Monday, January 17, 2005

Who's calling Bush an idiot now?

The London Times looks at Bush's second term.

Yet for Mr Bush to dominate the American (and hence, global) scene for almost two years more is an extraordinary achievement. Most second-term presidencies are pale imitations of the first four years in power. They have, historically, been undercut by three factors: agenda exhaustion, personnel depletion and congressional erosion. [...]

None of these constraints applies to this President. He still has plenty of proposals for domestic policy left in him. These range from making permanent tax cuts that were passed in his opening term and the partial privatisation of American pensions to his ambition to curtail the outrageous costs of the US legal system. His new Cabinet members are not noticeably weaker than his previous colleagues. His party runs each branch of Congress and, thanks to the November election results, with greater majorities.

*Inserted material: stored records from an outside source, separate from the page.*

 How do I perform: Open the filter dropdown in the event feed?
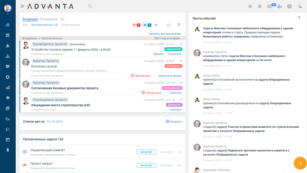(299, 18)
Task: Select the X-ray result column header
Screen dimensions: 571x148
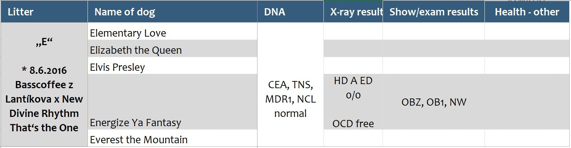Action: [353, 12]
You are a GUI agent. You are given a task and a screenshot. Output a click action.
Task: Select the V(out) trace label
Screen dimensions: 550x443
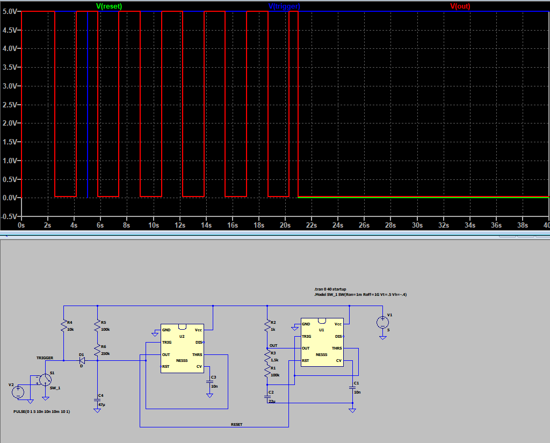[x=460, y=6]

For the first time since 1937 a re-elected president who has been in Washington for four years starts again with congressional enhancement, not erosion.


He winds up with this comment.

Mr Bush’s personal authority, at least until 2007, may be really exceptional. Only Franklin D. Roosevelt has been equivalently placed in the past 100 years. This might oblige his many vocal critics, who have habitually mocked him, to deliver their own five-word speech this Thursday. It should read: “He is not an idiot.”